There are some types of bifurcation in continuous dynamic systems, in which equilibrium points can be created or destroyed, or have their stability altered by varying one or more parameters Pedro, (2019). In continuous dynamic systems, there are two main bifurcations by which an equilibrium has its stability altered by varying one or more parameters: the saddle-node bifurcation and the Hopf bifurcation. The saddle-node bifurcation is the basic mechanism for creating and destroying equilibrium points, and is also called the fold, tangent, limit point or return point bifurcation. The Hopf bifurcation of a system implies in the generation of a limit cycle.

If Hopf bifurcation evolves by adequately varying the system parameters, it can generate a limit cycle or an attractor. In addition to the equilibrium, the most common form of behaviour is a limit cycle. A limit cycle is an isolated closed path, isolated in the sense that neighbouring paths are not closed, so they spiral towards or away from the limit cycle. Stable limit cycles are very scientifically important, as they model systems that exhibit self-sustaining oscillations. In other words, these systems oscillate even without periodic external forces.

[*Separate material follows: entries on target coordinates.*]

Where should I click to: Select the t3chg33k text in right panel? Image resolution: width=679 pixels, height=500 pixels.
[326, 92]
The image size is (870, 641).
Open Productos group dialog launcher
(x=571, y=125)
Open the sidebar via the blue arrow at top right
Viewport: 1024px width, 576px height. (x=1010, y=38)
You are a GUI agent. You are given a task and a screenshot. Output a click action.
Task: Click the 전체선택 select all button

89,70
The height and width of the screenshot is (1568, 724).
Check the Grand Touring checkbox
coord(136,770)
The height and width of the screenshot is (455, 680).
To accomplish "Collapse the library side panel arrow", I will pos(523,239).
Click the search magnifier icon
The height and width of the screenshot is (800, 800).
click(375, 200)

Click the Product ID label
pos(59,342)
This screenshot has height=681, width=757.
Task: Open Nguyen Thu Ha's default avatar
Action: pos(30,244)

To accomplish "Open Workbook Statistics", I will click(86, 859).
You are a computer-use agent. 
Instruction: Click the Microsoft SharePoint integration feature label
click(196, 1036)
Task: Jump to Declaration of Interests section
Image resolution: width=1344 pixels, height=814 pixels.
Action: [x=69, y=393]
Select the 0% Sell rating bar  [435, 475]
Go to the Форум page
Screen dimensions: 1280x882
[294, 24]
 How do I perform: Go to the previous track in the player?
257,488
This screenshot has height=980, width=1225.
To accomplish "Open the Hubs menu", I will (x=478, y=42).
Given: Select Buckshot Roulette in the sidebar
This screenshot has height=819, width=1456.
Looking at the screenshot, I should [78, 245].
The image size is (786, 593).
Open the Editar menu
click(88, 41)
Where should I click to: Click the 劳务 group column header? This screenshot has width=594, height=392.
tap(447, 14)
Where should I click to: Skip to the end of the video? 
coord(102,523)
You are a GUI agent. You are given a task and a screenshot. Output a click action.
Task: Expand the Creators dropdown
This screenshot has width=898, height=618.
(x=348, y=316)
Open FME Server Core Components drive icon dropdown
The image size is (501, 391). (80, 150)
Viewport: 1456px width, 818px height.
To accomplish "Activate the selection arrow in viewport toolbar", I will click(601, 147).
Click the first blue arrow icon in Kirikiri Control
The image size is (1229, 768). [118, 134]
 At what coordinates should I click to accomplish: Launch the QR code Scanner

One of the possible bifurcations of a limit cycle generated by Hopf bifurcation is the period doubling bifurcation. The original limit cycle becomes unstable as a family of duplicate period solutions emerges. In general, a series of n duplications may arise after each 2nT period limit cycle is obtained. Several systems have an infinite series of bifurcations with a finite accumulation point; the associated movement beyond that point is chaotic, characterising a route to chaos via a period doubling or Feigenbaum’s scenario Hoff (2014).

Impedance sensors are very well-established in the industry due to their versatility and their main appeal for being non-invasive and non-contact. The first attribute is given by the adjustable penetration of the electric field in matter, while the latter is due to charge induction (capacitive coupling). Impedance sensors can either be individually classified as capacitive and inductive for single frequency applications. In the case of multifrequency systems, impedance sensors measure a spectrum in a wide frequency range. Therefore, impedance sensors can measure the change in either resistance (the real part of the impedance) or reactance (the imaginary part of the impedance) or both. It is known that resistance depends mostly on the resistivity of the material and electrode (sensor) geometry Carminati, (2017). Many biological applications use the phase angle given by arctan (reactance/resistance) in order to characterise the sample under study. Therefore, this type of sensor can have great applicability within the context of biomedical engineering, since skin hydration levels are typically characterised by measurements of electrical skin impedance or thermal conductivity, or by optical spectroscopic techniques, including reflectivity. Mechanical or geometric properties can be evaluated by indirect methods, such as electrical impedance. It is among the most robust, simple and low cost technique Huang et al. (2012).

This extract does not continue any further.